Related to previous post: Life continues, not begins, at conception

Through further arguments with forced-birth fundamentalists – those who call themselves "pro-life" – I've come to some interesting conclusions.

They don't care about suffering! The fact that their policies lead to suffering is irrelevant to them.

They care about minimizing gray areas. What fundamentally bothers them is how, if the rights of a person are granted at any other time than conception, the stage where these rights are granted is a judgment call. It bothers them there's no one-size answer that fits all.

The ultimate purpose of forced-birth activism is not to reduce suffering, or to maximize the number of people, or to increase happiness. It's a cover-your-ass, bureaucratic type of ethics that provides deniability. If the rules are clear, we can be sure we didn't break them.

The purpose is not to try and do what's most right, but to avoid being wrong at any cost. This makes the most sense if you think you're going to Hell if you kill a person. It's not so important if this causes suffering. God is capricious, so avoidance of Hell is what matters.

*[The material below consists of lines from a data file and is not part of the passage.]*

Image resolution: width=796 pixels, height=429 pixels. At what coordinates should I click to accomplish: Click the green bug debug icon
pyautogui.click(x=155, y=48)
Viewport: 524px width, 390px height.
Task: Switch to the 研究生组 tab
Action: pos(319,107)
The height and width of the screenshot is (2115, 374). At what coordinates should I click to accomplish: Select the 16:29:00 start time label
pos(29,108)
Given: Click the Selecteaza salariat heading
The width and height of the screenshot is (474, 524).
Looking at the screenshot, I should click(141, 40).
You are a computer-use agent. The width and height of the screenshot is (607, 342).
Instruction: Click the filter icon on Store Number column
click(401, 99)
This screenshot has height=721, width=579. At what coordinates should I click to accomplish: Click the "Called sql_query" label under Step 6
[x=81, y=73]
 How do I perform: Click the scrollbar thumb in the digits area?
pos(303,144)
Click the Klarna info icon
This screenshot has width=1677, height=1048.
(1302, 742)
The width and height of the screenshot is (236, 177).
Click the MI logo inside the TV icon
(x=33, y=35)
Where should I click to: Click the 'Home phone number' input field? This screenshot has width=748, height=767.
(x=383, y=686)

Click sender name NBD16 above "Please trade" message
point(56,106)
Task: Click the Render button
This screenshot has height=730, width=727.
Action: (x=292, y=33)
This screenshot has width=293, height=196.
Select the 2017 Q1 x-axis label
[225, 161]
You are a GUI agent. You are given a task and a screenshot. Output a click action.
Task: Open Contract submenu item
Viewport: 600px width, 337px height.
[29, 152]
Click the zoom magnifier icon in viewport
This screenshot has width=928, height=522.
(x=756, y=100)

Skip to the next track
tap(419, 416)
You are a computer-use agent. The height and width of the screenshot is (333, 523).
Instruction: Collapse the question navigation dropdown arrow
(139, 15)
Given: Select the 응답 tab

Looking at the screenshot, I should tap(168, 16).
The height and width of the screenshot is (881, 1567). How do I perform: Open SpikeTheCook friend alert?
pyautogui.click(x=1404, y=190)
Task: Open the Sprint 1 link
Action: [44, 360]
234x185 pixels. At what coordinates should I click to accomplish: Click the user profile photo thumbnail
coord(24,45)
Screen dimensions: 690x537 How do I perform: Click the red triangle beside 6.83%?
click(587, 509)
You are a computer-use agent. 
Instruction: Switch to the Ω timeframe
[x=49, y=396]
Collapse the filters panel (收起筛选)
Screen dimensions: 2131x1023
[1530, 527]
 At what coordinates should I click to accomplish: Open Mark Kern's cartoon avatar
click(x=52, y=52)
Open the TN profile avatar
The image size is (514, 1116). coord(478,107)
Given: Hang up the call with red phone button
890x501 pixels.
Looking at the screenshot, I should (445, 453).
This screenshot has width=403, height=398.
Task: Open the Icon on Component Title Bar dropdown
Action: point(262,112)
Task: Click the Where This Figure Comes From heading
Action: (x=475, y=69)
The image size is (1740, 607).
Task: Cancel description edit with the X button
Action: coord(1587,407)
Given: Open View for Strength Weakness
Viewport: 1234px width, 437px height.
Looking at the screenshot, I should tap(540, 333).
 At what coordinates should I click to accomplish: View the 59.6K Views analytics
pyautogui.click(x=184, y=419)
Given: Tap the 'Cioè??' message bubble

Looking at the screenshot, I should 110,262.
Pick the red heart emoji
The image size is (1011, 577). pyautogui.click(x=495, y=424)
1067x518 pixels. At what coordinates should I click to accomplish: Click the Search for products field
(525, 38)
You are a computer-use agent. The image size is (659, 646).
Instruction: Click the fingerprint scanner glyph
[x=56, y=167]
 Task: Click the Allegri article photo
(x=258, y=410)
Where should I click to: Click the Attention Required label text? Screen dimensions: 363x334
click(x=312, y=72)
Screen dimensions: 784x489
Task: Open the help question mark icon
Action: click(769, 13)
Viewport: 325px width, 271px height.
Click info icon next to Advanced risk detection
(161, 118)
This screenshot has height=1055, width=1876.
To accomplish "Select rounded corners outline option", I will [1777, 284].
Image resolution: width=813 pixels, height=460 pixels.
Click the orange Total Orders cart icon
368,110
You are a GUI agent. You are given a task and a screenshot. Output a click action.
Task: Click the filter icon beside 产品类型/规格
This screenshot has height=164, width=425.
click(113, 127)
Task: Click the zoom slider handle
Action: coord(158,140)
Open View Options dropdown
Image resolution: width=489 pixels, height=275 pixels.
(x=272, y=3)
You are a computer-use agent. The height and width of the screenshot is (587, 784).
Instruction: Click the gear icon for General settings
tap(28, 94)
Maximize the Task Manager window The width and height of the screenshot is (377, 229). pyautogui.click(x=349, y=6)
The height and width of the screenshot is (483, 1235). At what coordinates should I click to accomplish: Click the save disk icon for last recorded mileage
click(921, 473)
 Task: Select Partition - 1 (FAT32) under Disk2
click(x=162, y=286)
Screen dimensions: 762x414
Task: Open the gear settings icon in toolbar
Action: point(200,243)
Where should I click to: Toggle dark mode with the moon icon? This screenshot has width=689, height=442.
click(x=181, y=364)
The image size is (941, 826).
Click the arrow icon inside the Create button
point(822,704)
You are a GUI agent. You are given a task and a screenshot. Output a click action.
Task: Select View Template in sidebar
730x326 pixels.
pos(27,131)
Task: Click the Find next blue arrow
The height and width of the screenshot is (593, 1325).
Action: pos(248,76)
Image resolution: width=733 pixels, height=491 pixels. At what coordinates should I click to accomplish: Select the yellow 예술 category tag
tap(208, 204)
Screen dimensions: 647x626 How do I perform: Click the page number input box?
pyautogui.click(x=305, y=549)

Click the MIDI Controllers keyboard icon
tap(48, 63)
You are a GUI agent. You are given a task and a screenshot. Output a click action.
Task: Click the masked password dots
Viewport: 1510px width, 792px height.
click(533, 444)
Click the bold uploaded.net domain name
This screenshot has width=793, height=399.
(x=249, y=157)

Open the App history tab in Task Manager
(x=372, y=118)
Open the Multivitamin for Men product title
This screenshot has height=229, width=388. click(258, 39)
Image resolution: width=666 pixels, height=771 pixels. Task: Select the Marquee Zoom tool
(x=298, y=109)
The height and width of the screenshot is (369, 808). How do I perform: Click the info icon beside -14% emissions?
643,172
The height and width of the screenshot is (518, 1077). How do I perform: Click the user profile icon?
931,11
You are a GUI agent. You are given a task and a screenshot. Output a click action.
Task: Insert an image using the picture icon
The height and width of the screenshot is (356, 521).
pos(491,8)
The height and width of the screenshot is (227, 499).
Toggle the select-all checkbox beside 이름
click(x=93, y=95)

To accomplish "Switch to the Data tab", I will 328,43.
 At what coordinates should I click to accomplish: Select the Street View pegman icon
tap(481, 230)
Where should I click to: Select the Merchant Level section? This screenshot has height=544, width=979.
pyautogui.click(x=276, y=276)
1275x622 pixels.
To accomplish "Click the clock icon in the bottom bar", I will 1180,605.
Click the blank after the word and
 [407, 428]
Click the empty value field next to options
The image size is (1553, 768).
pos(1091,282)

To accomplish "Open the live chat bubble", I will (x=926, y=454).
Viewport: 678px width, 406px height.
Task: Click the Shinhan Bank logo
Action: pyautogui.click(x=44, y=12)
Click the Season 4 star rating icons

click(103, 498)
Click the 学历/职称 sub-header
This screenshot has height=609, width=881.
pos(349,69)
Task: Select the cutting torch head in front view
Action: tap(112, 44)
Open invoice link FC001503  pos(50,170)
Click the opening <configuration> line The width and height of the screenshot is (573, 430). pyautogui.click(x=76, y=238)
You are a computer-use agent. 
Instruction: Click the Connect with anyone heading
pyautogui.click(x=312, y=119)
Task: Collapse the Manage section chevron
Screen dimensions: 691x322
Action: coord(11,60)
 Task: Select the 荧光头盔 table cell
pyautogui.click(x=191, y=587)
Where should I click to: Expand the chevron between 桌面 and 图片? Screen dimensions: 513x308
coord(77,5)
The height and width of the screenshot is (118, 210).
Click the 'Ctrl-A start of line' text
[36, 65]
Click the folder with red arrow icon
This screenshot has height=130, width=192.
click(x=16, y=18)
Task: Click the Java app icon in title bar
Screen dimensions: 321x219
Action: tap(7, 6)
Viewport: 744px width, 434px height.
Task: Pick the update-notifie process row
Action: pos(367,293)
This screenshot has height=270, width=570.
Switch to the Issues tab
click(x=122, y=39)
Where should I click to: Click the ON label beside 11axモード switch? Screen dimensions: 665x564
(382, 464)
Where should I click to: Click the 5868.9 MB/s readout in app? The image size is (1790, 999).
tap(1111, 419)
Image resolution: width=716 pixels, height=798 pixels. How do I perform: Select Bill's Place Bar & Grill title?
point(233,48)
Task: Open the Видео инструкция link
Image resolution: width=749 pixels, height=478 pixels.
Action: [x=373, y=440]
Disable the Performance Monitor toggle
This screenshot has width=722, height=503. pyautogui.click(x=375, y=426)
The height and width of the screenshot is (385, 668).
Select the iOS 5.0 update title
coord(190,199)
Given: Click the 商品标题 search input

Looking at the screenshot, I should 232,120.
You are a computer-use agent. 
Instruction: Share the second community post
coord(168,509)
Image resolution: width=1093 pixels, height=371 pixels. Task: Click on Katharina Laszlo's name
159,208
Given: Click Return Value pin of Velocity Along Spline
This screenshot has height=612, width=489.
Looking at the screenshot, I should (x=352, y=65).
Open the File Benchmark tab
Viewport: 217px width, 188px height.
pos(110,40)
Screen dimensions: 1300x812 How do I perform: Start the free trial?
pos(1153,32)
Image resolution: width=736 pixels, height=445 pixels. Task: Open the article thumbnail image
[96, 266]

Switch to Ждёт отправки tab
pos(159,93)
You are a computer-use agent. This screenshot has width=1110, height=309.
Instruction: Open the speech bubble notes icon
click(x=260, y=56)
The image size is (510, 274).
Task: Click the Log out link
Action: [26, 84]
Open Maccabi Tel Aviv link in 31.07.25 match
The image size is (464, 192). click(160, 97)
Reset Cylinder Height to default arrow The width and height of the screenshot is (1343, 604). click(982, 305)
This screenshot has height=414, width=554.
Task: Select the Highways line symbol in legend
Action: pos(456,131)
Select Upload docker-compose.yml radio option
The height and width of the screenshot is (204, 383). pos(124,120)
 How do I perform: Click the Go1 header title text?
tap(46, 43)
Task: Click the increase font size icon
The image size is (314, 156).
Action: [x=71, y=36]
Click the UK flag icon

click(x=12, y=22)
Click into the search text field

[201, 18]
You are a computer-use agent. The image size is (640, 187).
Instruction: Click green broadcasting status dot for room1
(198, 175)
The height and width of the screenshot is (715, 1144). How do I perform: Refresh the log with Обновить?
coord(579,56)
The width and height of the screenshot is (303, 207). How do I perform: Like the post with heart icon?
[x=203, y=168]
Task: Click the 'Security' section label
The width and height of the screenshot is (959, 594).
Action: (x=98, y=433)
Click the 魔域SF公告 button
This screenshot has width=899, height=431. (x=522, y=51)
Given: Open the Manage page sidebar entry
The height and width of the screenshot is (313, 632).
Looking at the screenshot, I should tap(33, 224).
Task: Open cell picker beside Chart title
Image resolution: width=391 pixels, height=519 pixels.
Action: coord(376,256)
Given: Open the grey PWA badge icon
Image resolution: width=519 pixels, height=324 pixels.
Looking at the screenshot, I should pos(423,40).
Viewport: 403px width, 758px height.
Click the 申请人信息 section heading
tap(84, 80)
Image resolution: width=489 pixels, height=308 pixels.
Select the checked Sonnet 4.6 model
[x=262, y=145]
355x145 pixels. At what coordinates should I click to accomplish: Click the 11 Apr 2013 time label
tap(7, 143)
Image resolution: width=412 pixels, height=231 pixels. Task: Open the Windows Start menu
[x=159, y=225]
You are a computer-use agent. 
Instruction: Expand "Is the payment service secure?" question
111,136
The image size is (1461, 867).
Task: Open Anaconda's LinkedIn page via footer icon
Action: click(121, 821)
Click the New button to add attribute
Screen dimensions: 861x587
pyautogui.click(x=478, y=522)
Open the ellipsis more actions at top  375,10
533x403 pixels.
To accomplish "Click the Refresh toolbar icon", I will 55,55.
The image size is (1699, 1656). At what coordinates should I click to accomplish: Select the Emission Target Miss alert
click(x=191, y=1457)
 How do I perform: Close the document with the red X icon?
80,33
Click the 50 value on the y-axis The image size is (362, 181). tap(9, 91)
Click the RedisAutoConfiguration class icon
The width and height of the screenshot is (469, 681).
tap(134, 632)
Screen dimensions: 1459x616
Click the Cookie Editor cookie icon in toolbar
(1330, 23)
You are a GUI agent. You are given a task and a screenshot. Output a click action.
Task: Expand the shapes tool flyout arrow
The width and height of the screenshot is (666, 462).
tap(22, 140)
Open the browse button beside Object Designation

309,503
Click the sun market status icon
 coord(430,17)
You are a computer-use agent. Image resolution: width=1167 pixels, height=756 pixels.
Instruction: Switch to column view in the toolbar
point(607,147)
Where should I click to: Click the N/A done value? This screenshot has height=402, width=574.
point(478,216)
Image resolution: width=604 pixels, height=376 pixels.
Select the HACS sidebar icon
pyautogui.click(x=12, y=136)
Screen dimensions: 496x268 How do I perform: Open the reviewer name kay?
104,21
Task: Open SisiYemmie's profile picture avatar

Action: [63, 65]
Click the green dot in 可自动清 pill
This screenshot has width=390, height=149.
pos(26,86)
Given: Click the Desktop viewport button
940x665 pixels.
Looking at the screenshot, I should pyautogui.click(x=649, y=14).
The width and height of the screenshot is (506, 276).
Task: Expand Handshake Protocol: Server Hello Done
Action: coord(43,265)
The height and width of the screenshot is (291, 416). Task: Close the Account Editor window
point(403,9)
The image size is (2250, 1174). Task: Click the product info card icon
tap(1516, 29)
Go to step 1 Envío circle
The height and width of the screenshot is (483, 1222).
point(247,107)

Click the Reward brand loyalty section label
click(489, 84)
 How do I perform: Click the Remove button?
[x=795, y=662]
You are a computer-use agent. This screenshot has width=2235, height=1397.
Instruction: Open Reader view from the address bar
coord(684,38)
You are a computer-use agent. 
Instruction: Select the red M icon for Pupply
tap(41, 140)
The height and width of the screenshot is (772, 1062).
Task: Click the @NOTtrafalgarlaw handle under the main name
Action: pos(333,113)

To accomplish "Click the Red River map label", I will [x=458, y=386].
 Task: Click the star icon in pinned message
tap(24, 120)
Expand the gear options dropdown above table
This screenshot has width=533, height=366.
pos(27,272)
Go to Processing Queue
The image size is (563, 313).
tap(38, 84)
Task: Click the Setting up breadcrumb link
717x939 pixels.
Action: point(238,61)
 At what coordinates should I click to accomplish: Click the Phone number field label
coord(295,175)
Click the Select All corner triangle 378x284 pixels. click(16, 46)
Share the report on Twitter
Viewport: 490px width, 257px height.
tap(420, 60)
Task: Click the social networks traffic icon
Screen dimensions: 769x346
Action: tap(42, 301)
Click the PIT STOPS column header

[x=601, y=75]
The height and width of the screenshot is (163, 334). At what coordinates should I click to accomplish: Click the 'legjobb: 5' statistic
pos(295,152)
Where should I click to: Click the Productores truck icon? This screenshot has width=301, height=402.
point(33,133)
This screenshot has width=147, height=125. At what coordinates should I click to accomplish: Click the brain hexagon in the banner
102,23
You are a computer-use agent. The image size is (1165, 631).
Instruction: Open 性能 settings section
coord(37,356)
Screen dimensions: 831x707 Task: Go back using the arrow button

Forced-birth policies are proven to result in derailing the lives of women that are forced to give birth, and causing their deaths through illegal abortions. They result in people being born in difficult situations. They result in people not being born, who could be born in better situations. Lack of access to abortion prevents the creation of those better situations.

To the forced-birth activist, these are non-problems. What matters is:
  1. The rules are unambiguous. When a person begins must be easily determined. It doesn't matter that there's no plausible way a fetus could support consciousness. It doesn't matter that the definition of "life" is fluid. It doesn't matter that it can be hard to decide what constitutes "human" DNA (protected) vs. "animal" DNA (not protected).
  2. Regardless of the outcome – the rules were followed.
Suffering is subjective and hard to measure. Capacity for consciousness requires a judgment call. To these folks, such non-concrete concepts are irrelevant. What matters are clear rules that are being followed.

This makes them human paperclip maximizers! Optimizing for something irrelevant that has poor consequences for everyone involved.